On top of a low promontory juts out into Loch Roag on the west coast of the Isle of Lewis, Scotland stand the Callanish Stones. Second only to Stonehenge as a megalithic monument, they have been there for more than three thousand years, and the culture that conceived and erected them has long since vanished almost without a trace.
Fifty three massive slabs of Lewis gneiss were brought here and erected with immense labor, each stone in its special place. Who could have performed such feats of heavy engineering and mathematical precision, ages ago, and what motive could have been powerful enough to drive them to such an achievement?
From four points of the compass, lines of standing stones converged on the north marching down towards the village straggled away below. Archaeologists found charred fragments of human bones in this place during the last century. Many theories and legends surround the stones including those with overtones of aboriginal barbarism. Druid priests figure in many of these misty tales, conducting blood sacrifices—perhaps, dare one hope, human sacrifices?
Latter-day natives of Lewis may even have taken a perverse pleasure in explaining away the Stones in dark tales of how the pagan giants were turned to stone by Saint Kiaran even as they sat discussing how to overthrow the new Christian religion.
Rear Admiral Boyle T. Sommerville’s survey in 1912 suggested the possibility that the circle and its associated alignments of stones could have been used for astronomical observations. The west and east alignments and the middle line of the northern avenue all met at a point inside the central ring, which seemed to indicate the spot where an observer should stand.
In 1965, Gerald Hawkins wrote in a publication suggesting that these stones can be used to calculate an accurate calendar and predict solar and lunar eclipses and the knowledge used in building Callanish may even have been used later in the construction of the Stonehenge.
A thoroughly documented research of Professor Alexander Thom was published shortly after Hawkin’s findings. His meticulous work on many megalithic sites in Britain, but particularly on the west coast, had arrived at conclusions which suggested a common unity of purpose and accuracy of method that brought the Callanish sit sharply into focus as a vital center of prehistoric culture.

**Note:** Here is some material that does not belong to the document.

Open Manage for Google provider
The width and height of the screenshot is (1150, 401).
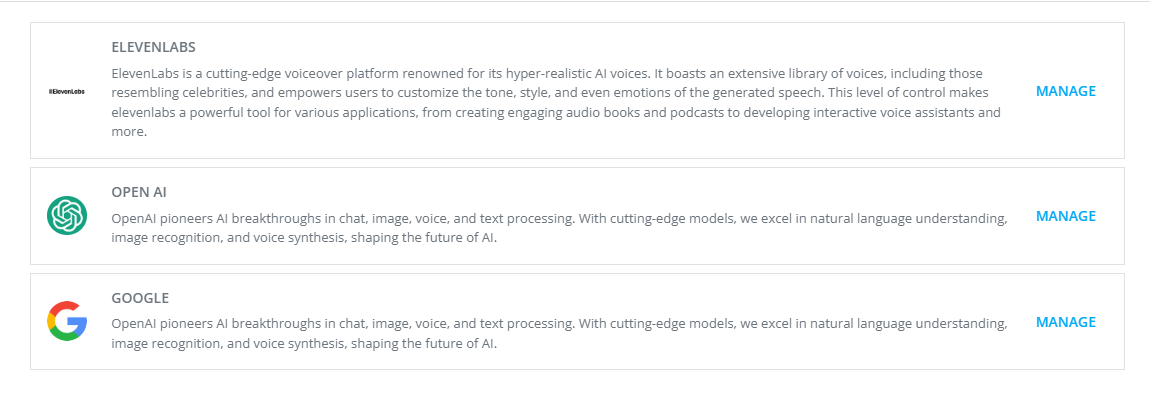point(1065,322)
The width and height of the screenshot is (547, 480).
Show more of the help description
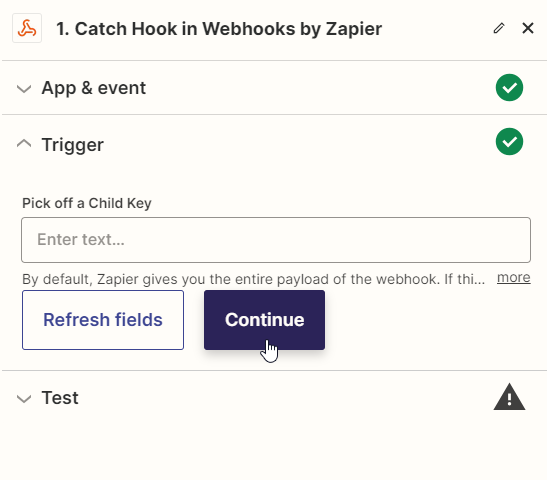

Thom’s relentless compilation of probabilities went on to suggest an accurate date for the construction of the Callanish circle as 1800 B.C or B.C.E. Thom had deduced, from careful measurements of many megalithic alignments and stone circles, the existence of common techniques of sophisticated mathematics throughout Britain. There was the so-called Megalithic Yard, equivalent to 2.72 feet, which recurred time after time in his accurate surveys of sites all over the country as the fundamental unit of length. He found that the megalithic mathematicians, in their quest for a perfect circle whose perimeter was a multiple of the same whole units that made up the diameter, had discovered that such a shape was an impossibility, because of the nature of the facto pi. Accordingly, they constructed their “circles” as flattened ellipses, in order to achieve this harmonious relationship between diameter and perimeter. The unit they chose was, of course, the megalithic yard.

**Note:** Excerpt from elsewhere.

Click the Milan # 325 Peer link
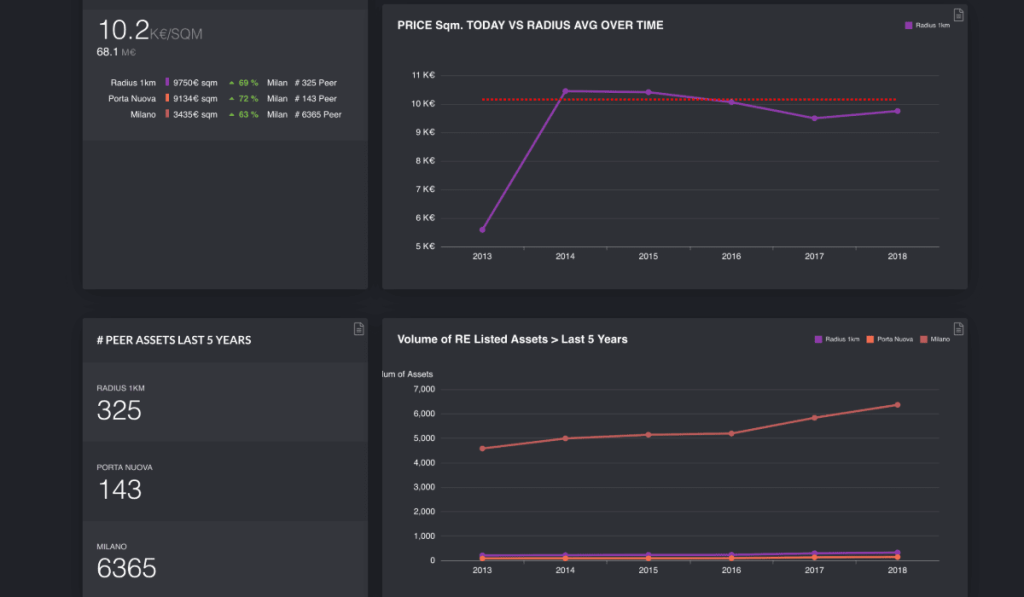[303, 82]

Callanish incorporated all the factors that Thom has found elsewhere, including an ellipse based on a triangle whose sides measured three, four, and five megalithic yards. It is a Pythagorean triangle, in fact, except that Pythagoras was born over a thousand years later than the megalithic mathematicians.
Dr. Hawkins had suggested that while the alignments did indicate crucial astronomical sightings, they could not be exceptionally accurate because of the comparatively short distance between stones in the Callanish grouping, so that any small movement of the observer’s head would produce a large apparent shift in the position of the observed point. However, Thom surveyed no fewer than six other megalithic circles and alignments built within three miles of the main Callanish group, and showed that very precise observations and calendar calculations could be obtained using sightings between one site and the next, and also employing the shapes of the distant mountain profile as an accurate foresight.

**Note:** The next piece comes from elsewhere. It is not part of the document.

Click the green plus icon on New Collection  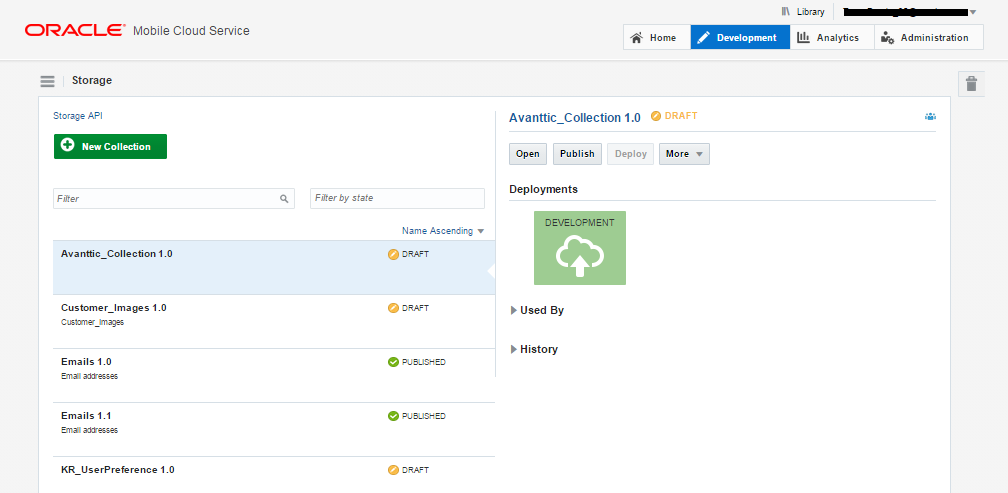[68, 146]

Thom showed that this method could be so accurate that an observer standing at the main Callanish site could measure the tiny irregularity—only nine seconds of an arc—in the lowest maximum position of the moon. At one extreme of this tiny lunar “wobble” the lowest part of the moon’s disc would touch the bottom of the dip of the mountain profile of Clisham, Harris, while at the upper extreme the highest point of the disc would graze the summit of the mountain.
Thom’s case, based as it is on a multitude of observed facts and a wealth of statistical evidence appears very convincing, and the possibility of his results being explained by coincidence is remote in the extreme. The conclusions defy refutation and invite – beg for—all manner of further research, be it archaeological, astronomical, or mathematical.
However that may turn out, one will always be left with the original sense of mystery, which is only deepened by the investigators’ revelations of the skill which the lost builders of Callanish possessed.